• [What you are asked to do]: Reproduce the lines starting at the line that contains "At what (x,y)" and ending at the line that contains "This screenshot has height=679, width=1554.", substituting "screen capture" for "screenshot" and leaving all else unchanged. Omit the pictures from your answer.

• [Exercise inputs]:
---+---
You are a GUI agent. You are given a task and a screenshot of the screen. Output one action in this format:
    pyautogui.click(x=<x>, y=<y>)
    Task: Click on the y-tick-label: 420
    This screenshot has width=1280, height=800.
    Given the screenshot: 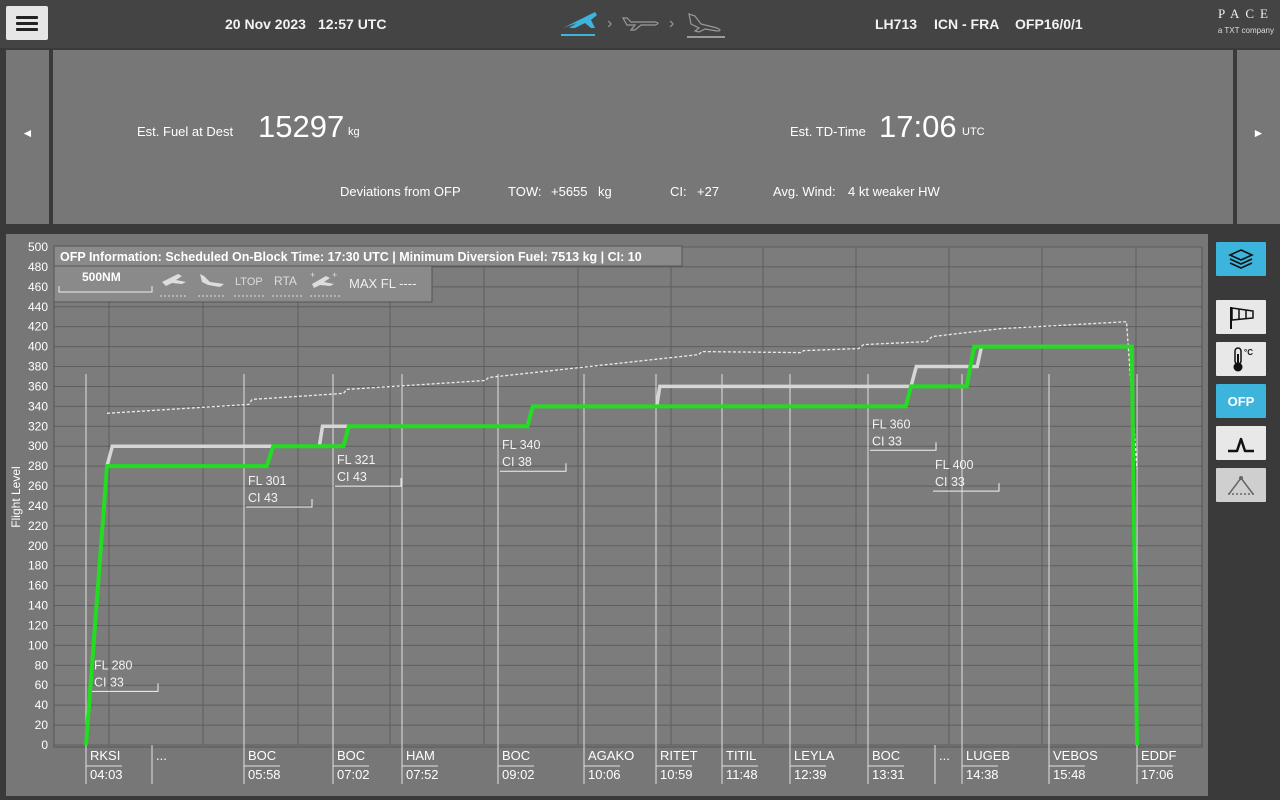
---+---
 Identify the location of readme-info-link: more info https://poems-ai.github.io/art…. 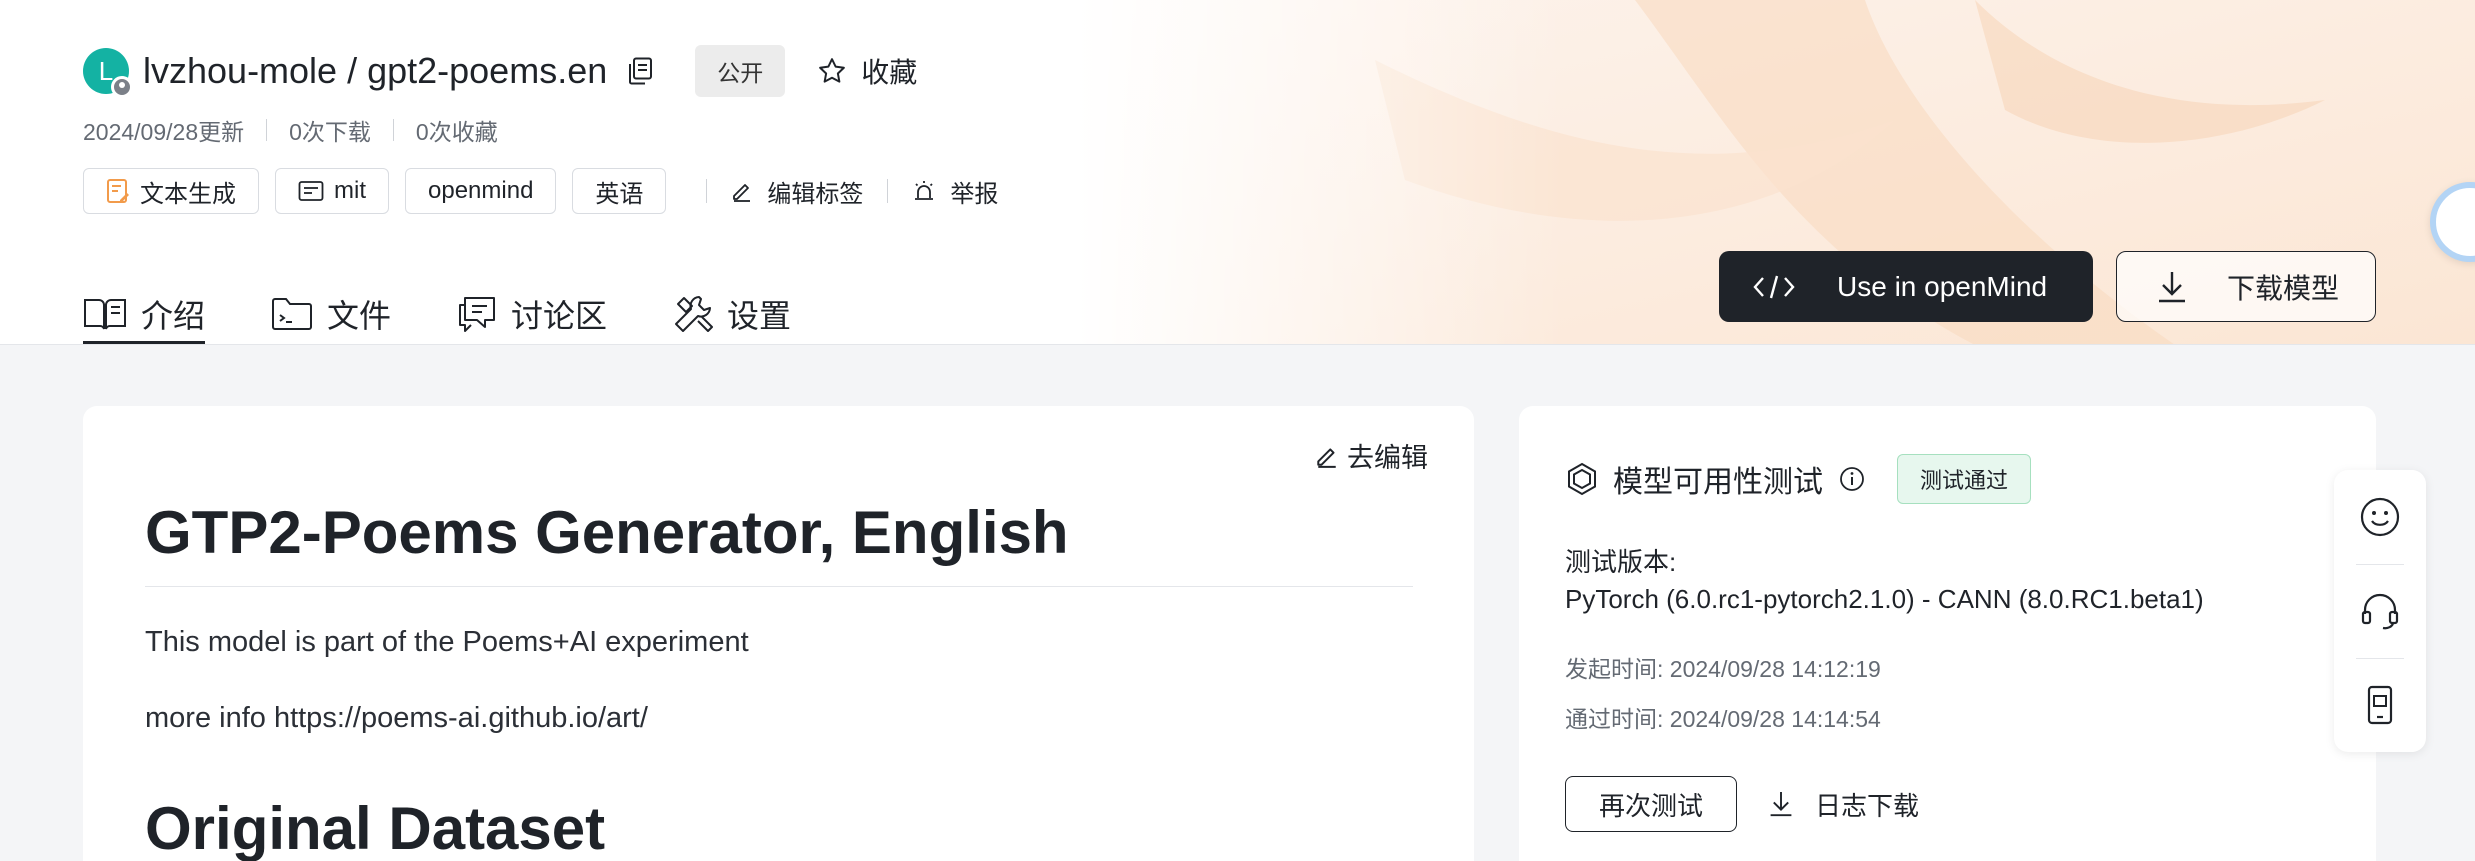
---+---
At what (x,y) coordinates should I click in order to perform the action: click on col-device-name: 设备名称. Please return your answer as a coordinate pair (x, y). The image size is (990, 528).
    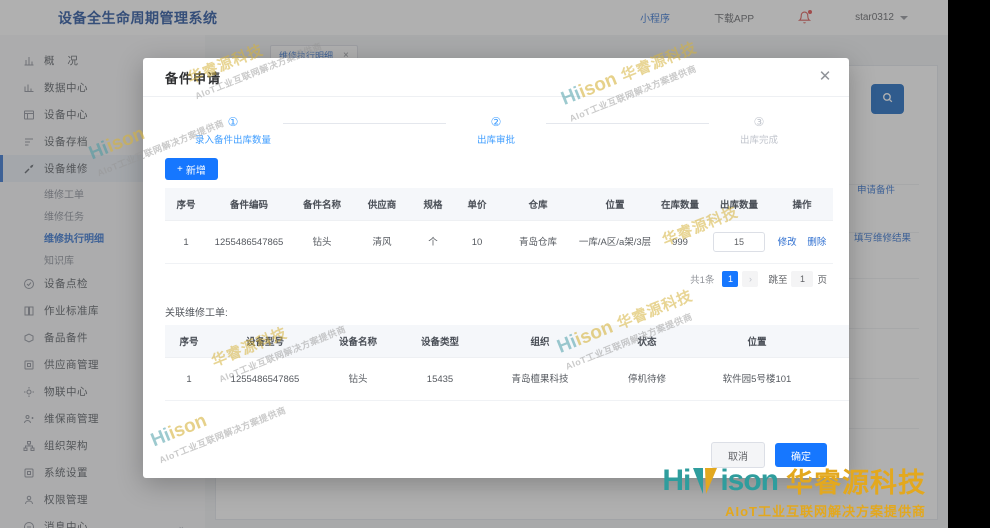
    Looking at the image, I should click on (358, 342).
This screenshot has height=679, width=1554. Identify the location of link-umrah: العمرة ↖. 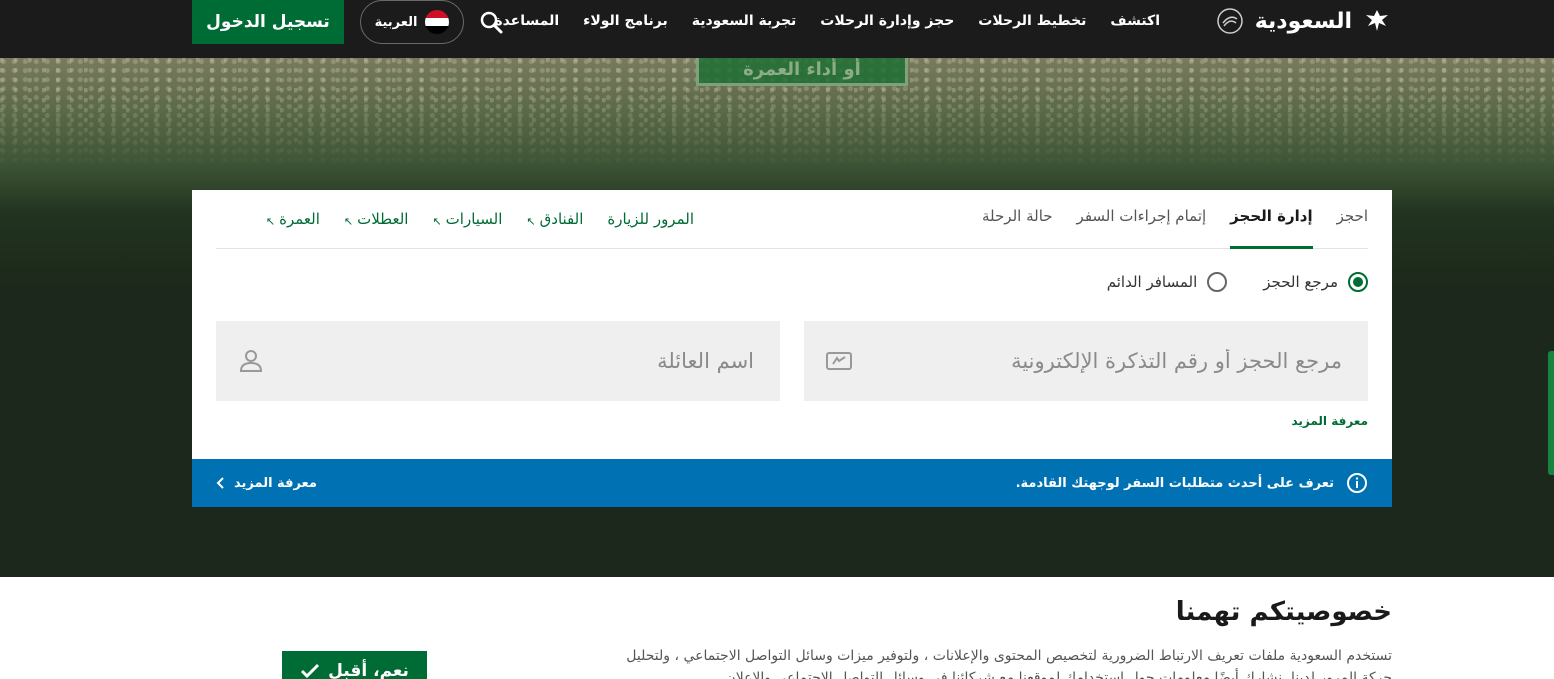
---+---
• [Solution]:
At what (x,y) coordinates should I click in order to perform the action: click on col-device-name: 设备名称. Please return your answer as a coordinate pair (x, y). The image size is (990, 528).
    Looking at the image, I should click on (358, 342).
This screen capture has height=679, width=1554. Identify the location of link-umrah: العمرة ↖. 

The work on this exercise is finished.